For example, [1->"hello", 3->"world"] | map { 1->"goodbye", 2->"sweet" } would be equal to set { 1->"hello", 3->"world", 1->"goodbye", 2->"sweet" }.

Answer 17 · 2018-11-16T12:52:18.000Z

@gavinking wrote:

Well, sure, every Iterable is effectively a Set.

Hmm, through using Java I have empirically developed the (perhaps incorrect) understanding that Sets guarantee uniqueness of entries. So in that context, a [ 1, 1 ] would not be considered to be a Set..?

Your example with a sequence and a map is of course fine because all the elements of the set are unique. But based on my hypothesis above I would expect [ 1, 1, 3 ] | set { 4, 1 } would be equal to set { 1, 1, 3, 4, 1 } which is equal to set { 1, 3, 4 }.

Answer 18 · 2018-11-16T14:02:22.000Z

So in that context, a [ 1, 1 ] would not be considered to be a Set..?

— INFORMATION PROVIDED —
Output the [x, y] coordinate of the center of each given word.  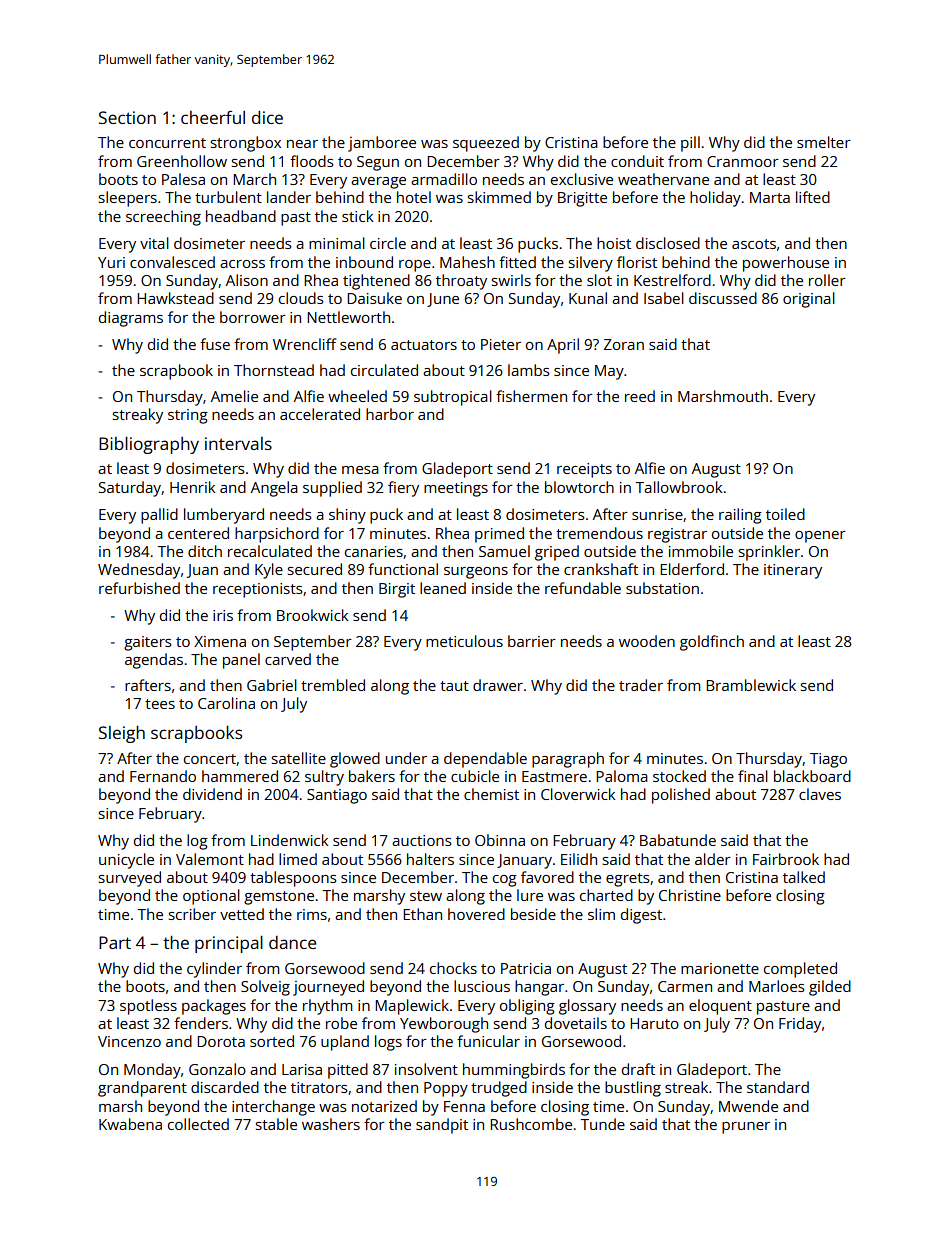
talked [804, 877]
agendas [154, 661]
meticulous [464, 641]
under [406, 758]
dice [267, 117]
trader [641, 685]
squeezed [486, 144]
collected [198, 1124]
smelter [824, 142]
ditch [205, 551]
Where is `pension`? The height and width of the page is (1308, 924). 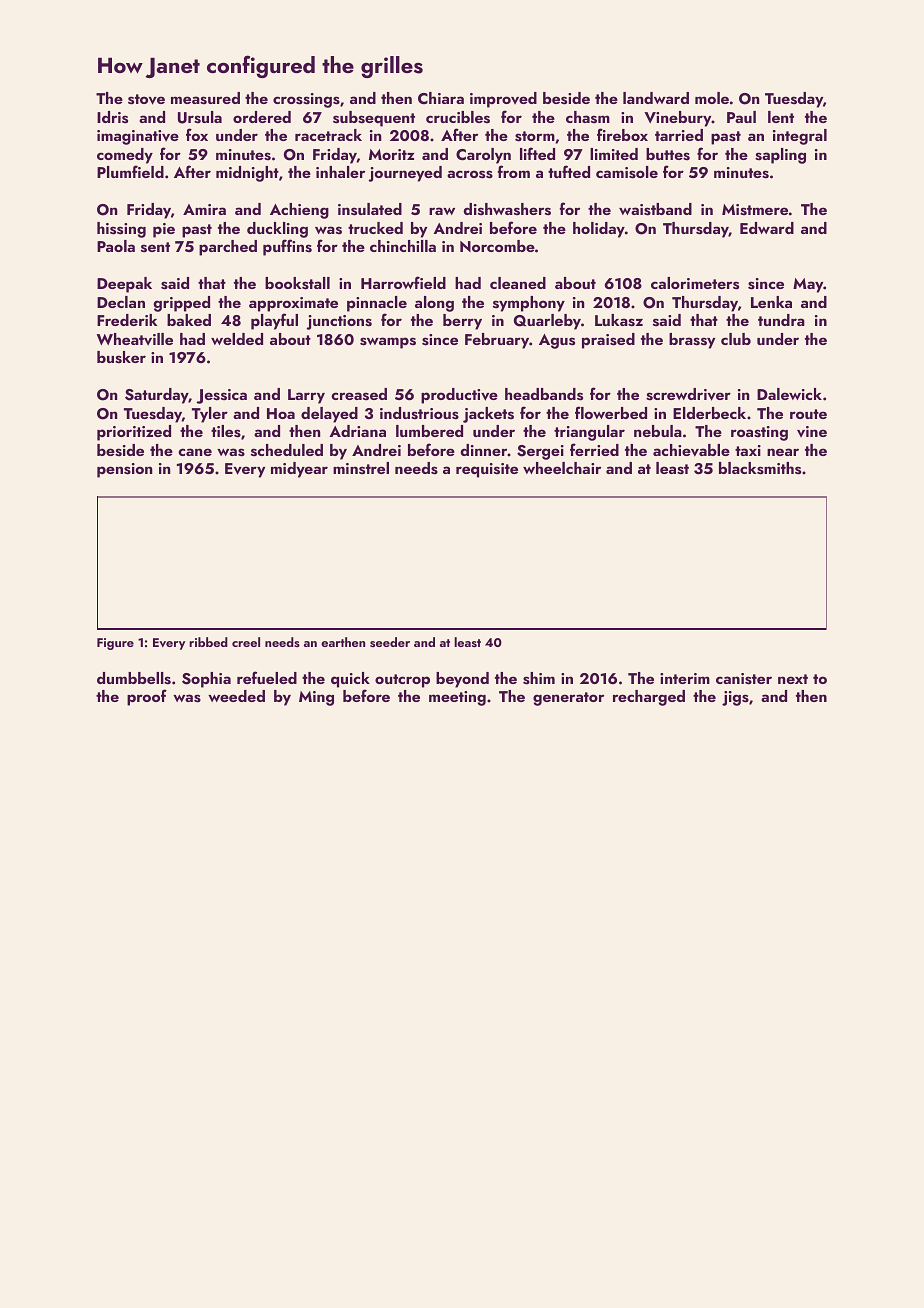 pension is located at coordinates (124, 470).
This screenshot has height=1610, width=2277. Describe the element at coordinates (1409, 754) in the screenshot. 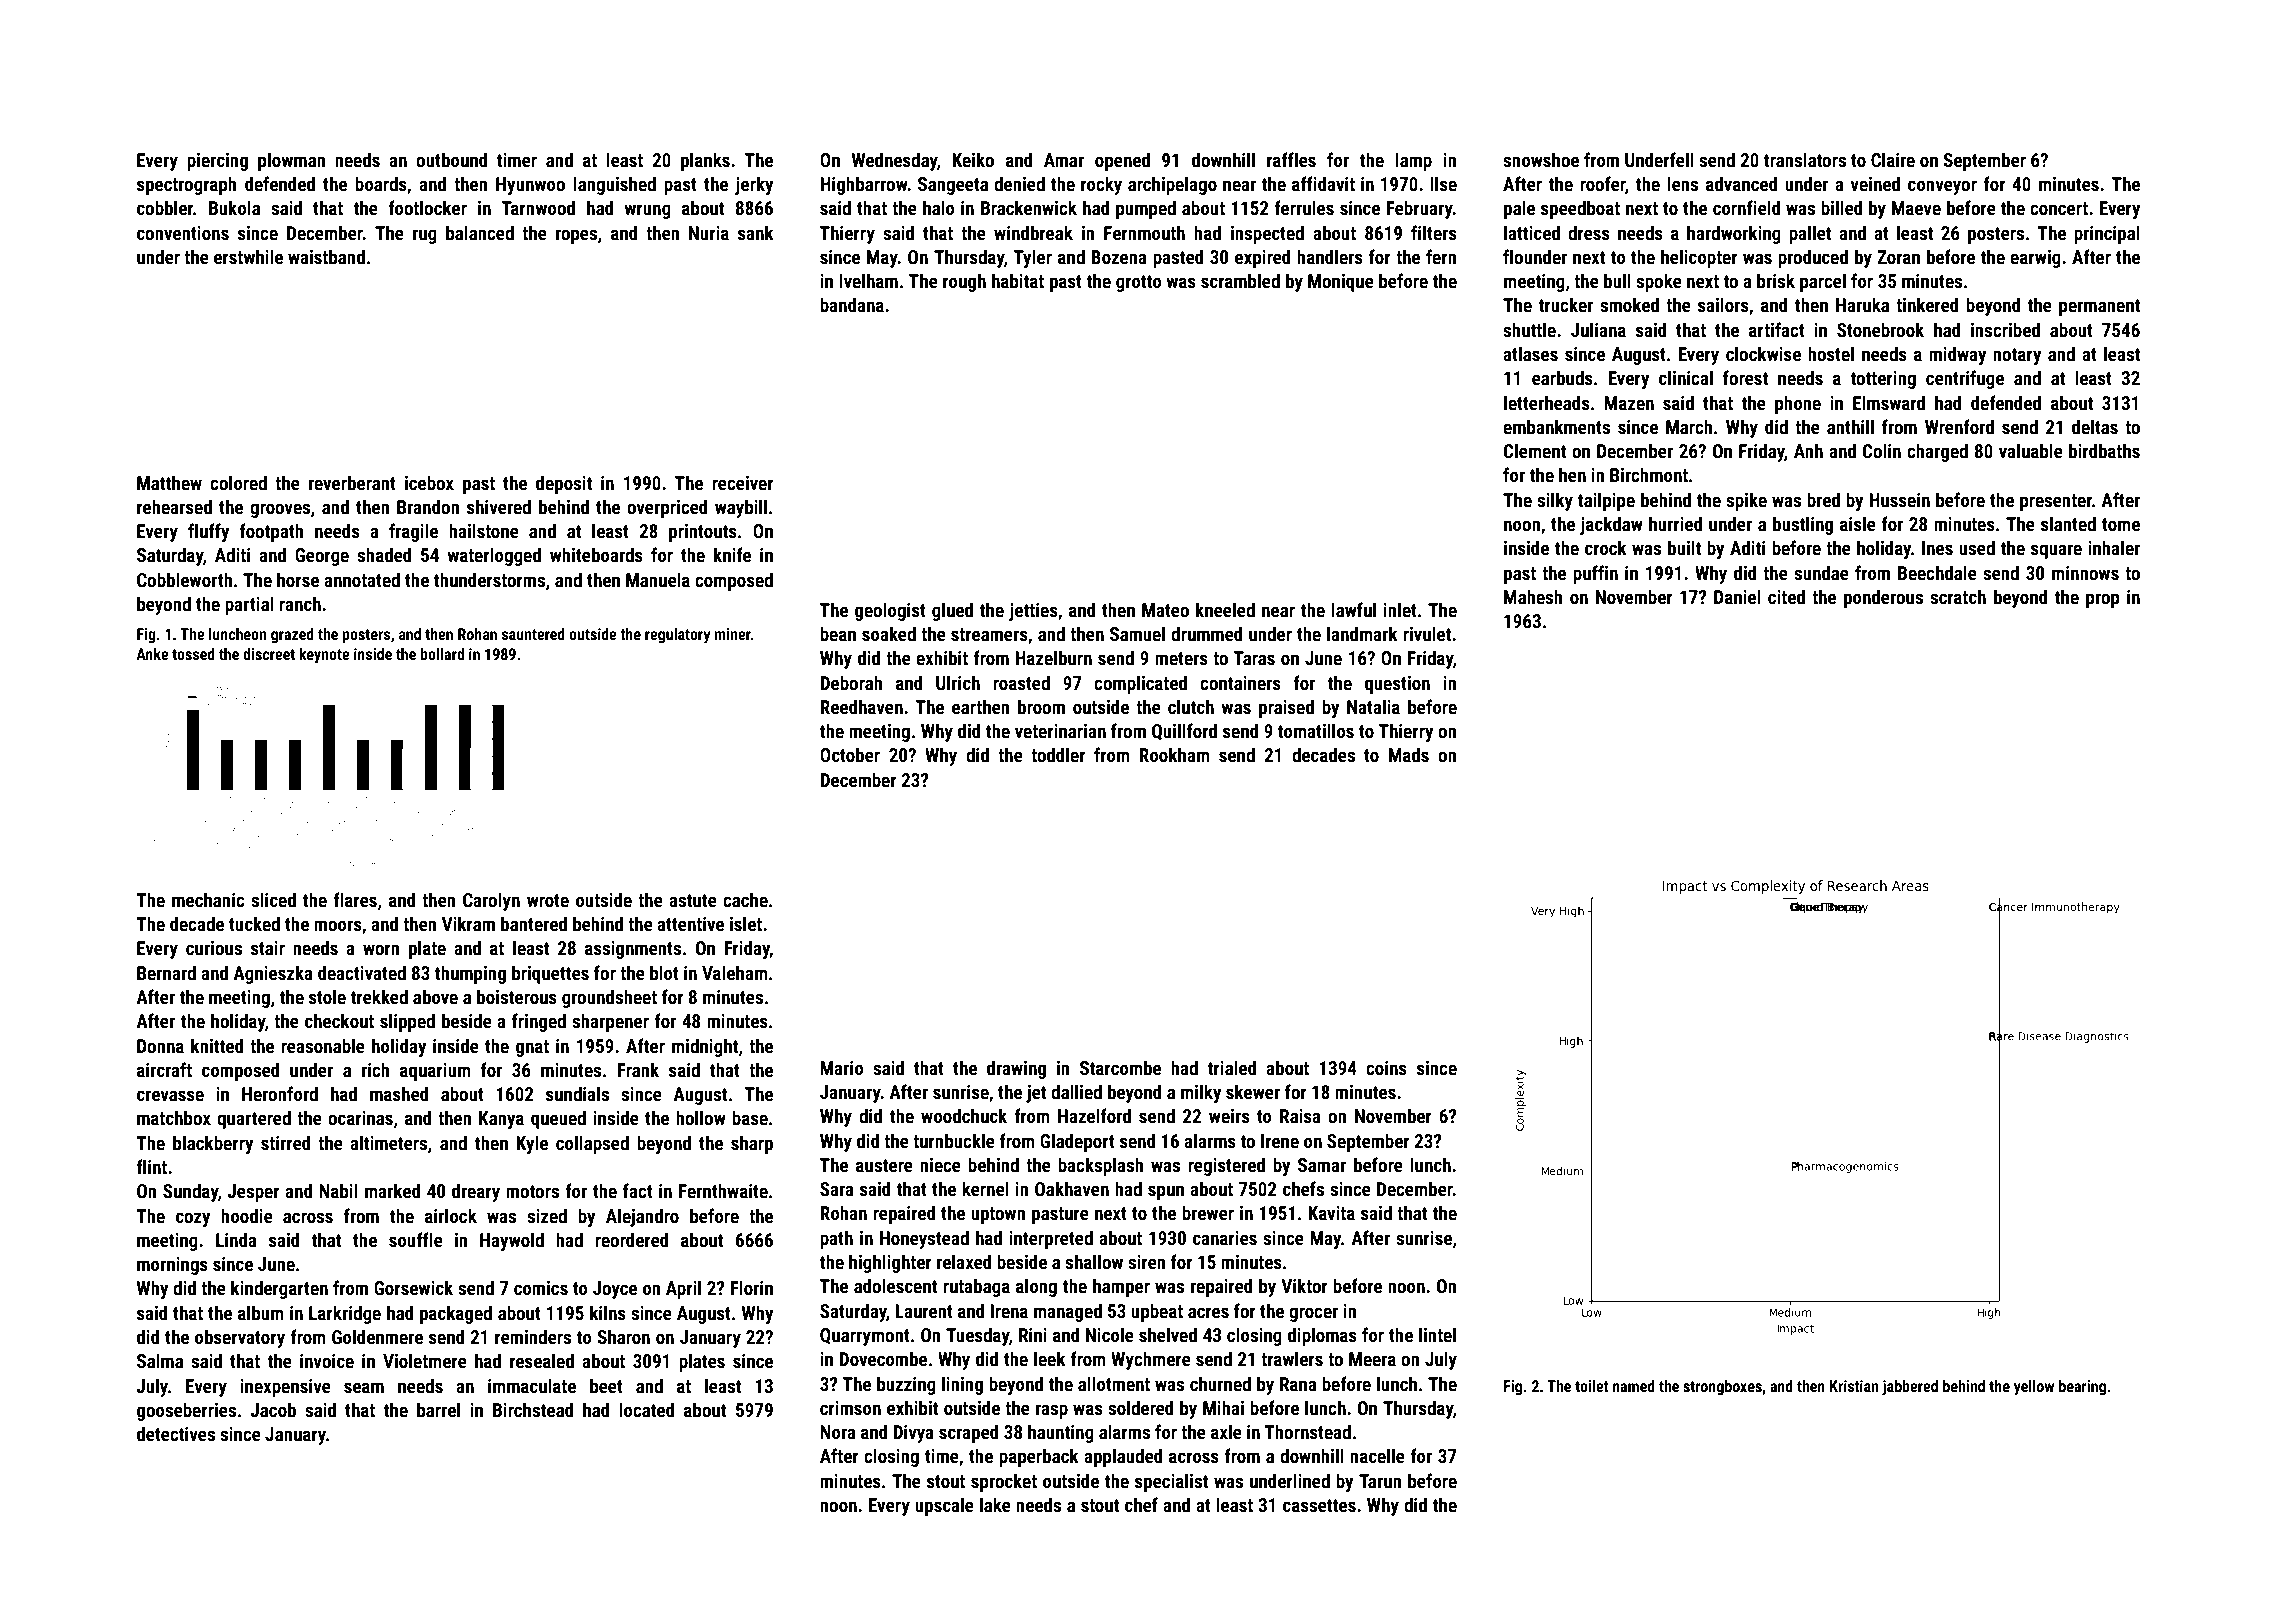

I see `Mads` at that location.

— THE TASKS —
1. In the forum thread about sets, which programming language does the poster credit for the understanding that sets guarantee unique entries?
2. Write the next part of the forum thread about sets and iterables, picking up after its final line.

— TASK RESULTS —
1. Java

2.
Well, I mean, mathematically, a set is a value with just one operation, ∊, which in Ceylon we write as in. So as long as an object has a contains() method, it can be considered a set.

In particular, [ 1, 1 ] can be "considered" a Set by applying the set() function to it.

(Note that the definition of set in mathematics doesn't say anything at all about iterating values, or any of the other things that distinguish Sets from Lists.)

But based on my hypothesis above I would expect [ 1, 1, 3 ] | set { 4, 1 } would be equal to set { 1, 1, 3, 4, 1 } which is equal to set { 1, 3, 4 }.

Right, set { 1, 1, 3, 4, 1 } == set { 1, 3, 4 }.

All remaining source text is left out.